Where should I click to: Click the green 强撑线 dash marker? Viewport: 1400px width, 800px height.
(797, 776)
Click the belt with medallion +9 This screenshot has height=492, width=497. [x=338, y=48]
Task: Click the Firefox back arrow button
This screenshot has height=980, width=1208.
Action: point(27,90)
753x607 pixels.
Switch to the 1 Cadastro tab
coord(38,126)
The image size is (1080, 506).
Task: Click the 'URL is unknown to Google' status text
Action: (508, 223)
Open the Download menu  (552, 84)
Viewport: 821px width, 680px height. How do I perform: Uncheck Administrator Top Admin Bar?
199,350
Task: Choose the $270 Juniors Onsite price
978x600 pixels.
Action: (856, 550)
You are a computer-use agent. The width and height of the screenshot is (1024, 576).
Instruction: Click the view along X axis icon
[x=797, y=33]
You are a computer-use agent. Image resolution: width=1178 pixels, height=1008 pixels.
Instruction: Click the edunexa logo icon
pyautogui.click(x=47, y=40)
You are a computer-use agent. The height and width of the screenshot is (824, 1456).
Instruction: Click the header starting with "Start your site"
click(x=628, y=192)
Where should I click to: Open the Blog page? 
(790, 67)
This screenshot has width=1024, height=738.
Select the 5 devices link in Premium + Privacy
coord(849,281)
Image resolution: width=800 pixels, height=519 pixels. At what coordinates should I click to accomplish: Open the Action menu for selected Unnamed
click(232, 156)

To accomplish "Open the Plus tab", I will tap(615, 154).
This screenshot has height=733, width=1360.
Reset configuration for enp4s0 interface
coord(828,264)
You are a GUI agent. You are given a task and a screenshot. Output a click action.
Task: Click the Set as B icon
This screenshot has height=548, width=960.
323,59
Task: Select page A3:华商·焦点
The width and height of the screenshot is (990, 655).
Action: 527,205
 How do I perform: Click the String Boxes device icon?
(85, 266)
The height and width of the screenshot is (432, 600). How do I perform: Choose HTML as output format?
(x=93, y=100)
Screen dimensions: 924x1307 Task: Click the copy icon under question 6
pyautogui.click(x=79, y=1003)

• _EXERCISE BRIEF_
Scan the listing for the word "computer". Copy every line in which it appears.

• _ANSWER BELOW_
You are a computer-use agent. The width and height of the screenshot is (1024, 576).
You are a computer-use agent. Image resolution: width=1178 pixels, height=1008 pixels.
You are a computer-use agent. The height and width of the screenshot is (824, 1456).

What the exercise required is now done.